The younger Woods doesn't sound hesitant about using them. Asked about the seriousness of his conflict with Finchem & Co., he said, "Serious enough that if we don't make everyone aware of it now, it could escalate into a bigger situation."

If this sounds familiar, it should. There are echoes of conflicts from the not-too-distant past involving Michael Jordan and Greg Norman.

Jordan was the first athlete to reach the endorsement stratosphere, but he realized too late exactly how much he meant to the NBA.

He recouped some of his value in a series of big contracts at the end of his career. But for all the money the basketball great made for himself -- Jordan's personal fortune is estimated at $450 million -- he made 20 times that for other people.

By talking to Golf World, Woods let the PGA Tour know he won't make the same mistake; witness his recent $100 million deal with Nike.

Norman was the last athlete to propose that the stars of golf run their own show. In 1994, he went public with plans to launch a world tour. It was to be backed by Fox Sports, run by a Florida-based firm with some tournament experience, and guarantee the top 30 players in the world at least $290,000 a year.

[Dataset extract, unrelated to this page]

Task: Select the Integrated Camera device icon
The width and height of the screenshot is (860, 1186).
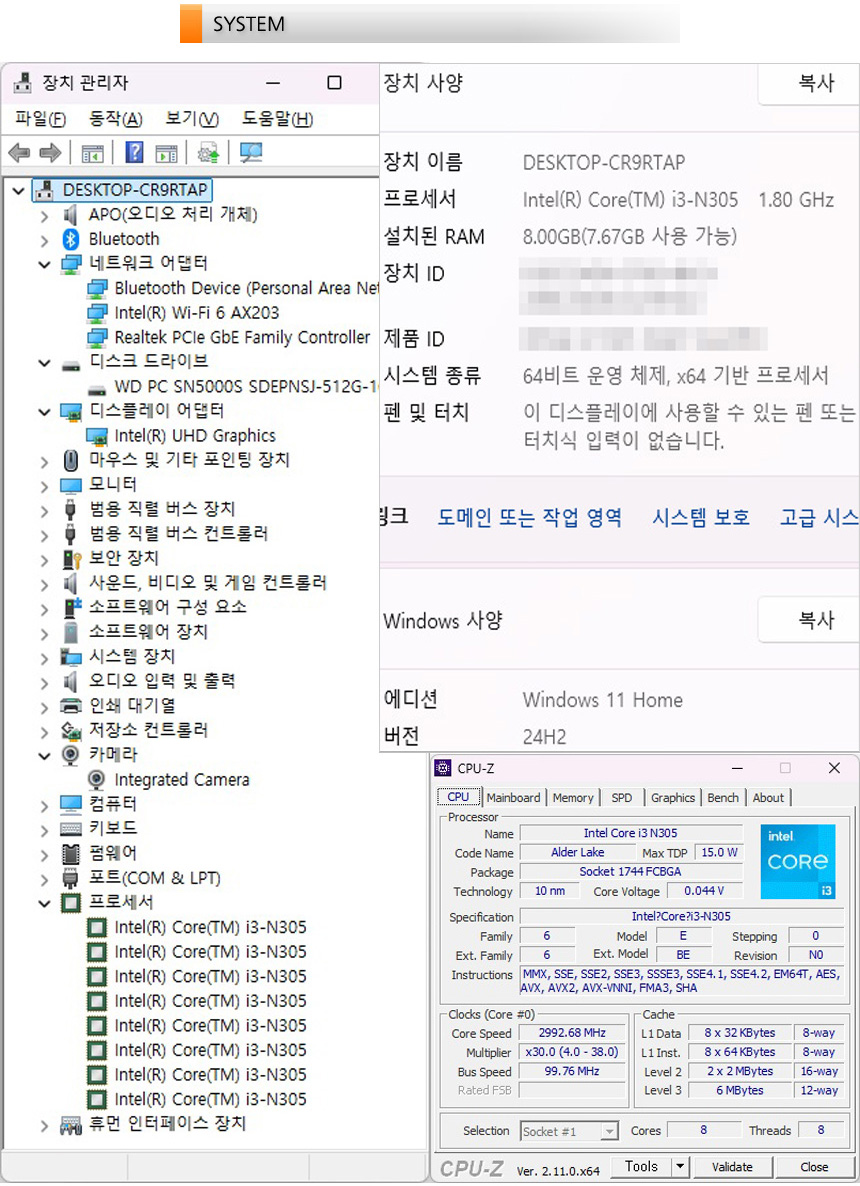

Finchem squashed that uprising within weeks. Three years later, he launched a world tour of his own. Norman's problems were bad timing, small thinking and harboring ambitions grander than his drawing power. Woods won't make those mistakes, either.

He knows exactly how much of the show he is. The PGA Tour hasn't turned into the bum-of-the-month club yet, but there is no doubt who all those new people tuning in to golf want to see. TV ratings rise by 40 percent when Woods plays a tournament and by nearly 100 percent when he is on the leaderboard through the weekend.

Equally important, he commands an army of lawyers and power brokers to match anything Finchem can mobilize. And his team at International Management Group, the most powerful agency in golf, would like nothing better than to cut into the PGA Tour's near-monopoly of the sport.

IMG already designs, builds, owns and maintains courses in Europe, where it stages tournaments, produces the broadcasts and represents a majority of the golfers in the field. Put Woods at the top of a list that includes some of the agency's other prominent clients -- Duval, Colin Montgomerie, Vijay Singh, Jesper Parnevik -- and a breakaway tour hardly seems like an impossible dream.

Woods knows the Tour needs him more than he needs its sanction or logo. He can play all the majors and get exemptions to get into the field at any other tournament he desires -- without Finchem's blessing.

"I'm not saying this in a threatening mode, but Tiger is an independent entrepreneur," Earl Woods said. "He can give up his PGA Tour status and play where he wants. He can take his game to Europe, Africa, Asia or wherever he wants and the world will follow."